(Dataset begins)

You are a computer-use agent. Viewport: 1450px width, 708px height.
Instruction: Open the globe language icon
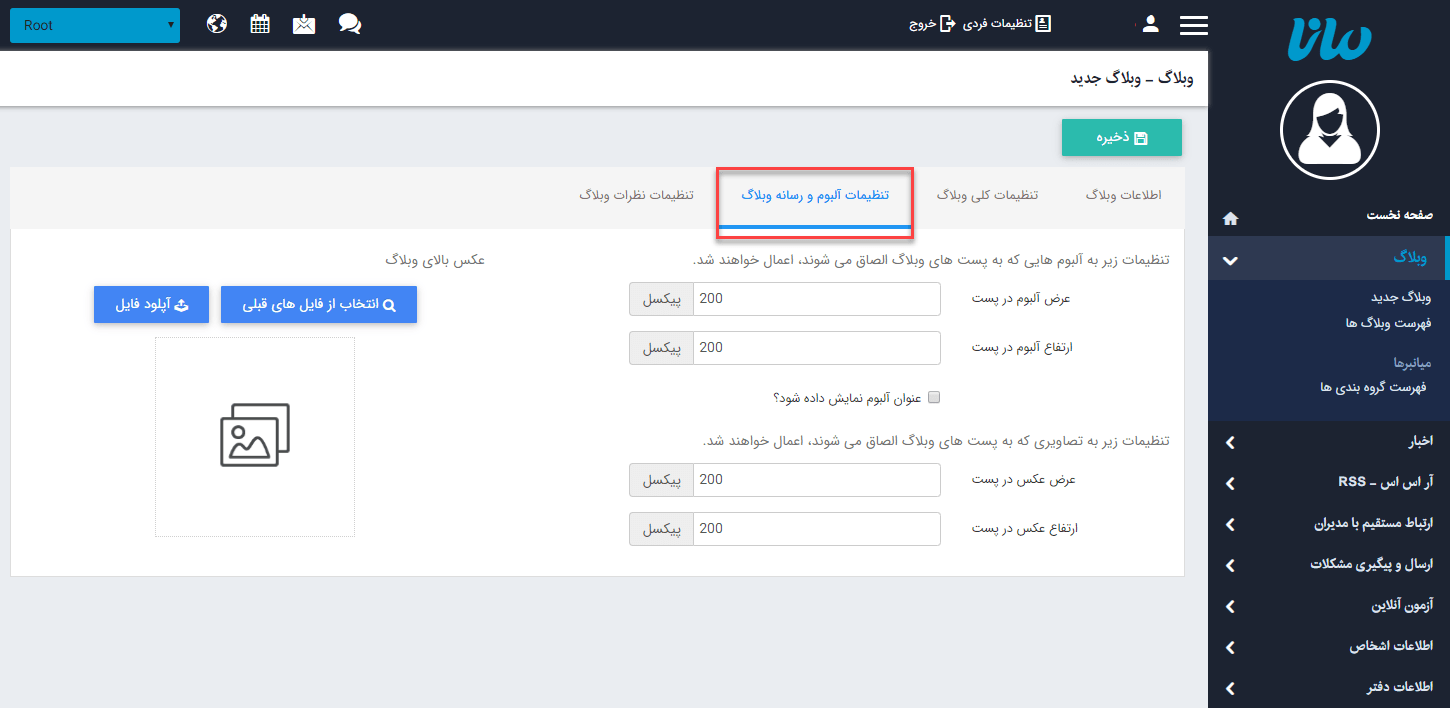click(217, 22)
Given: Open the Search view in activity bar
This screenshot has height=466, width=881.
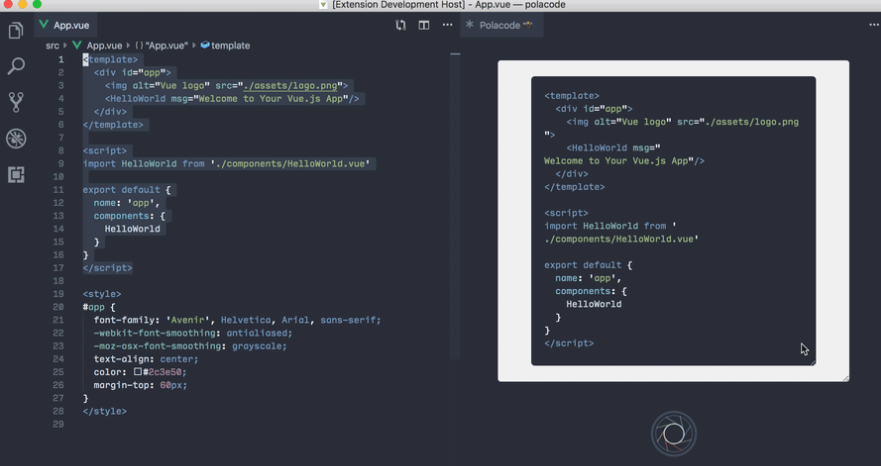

(Dataset ends)

Your assignment. Copy whichever lines in the listing above contain the word "width".

Answer below.
You are a computer-use agent. Viewport: 1450px width, 708px height.
This screenshot has height=466, width=881.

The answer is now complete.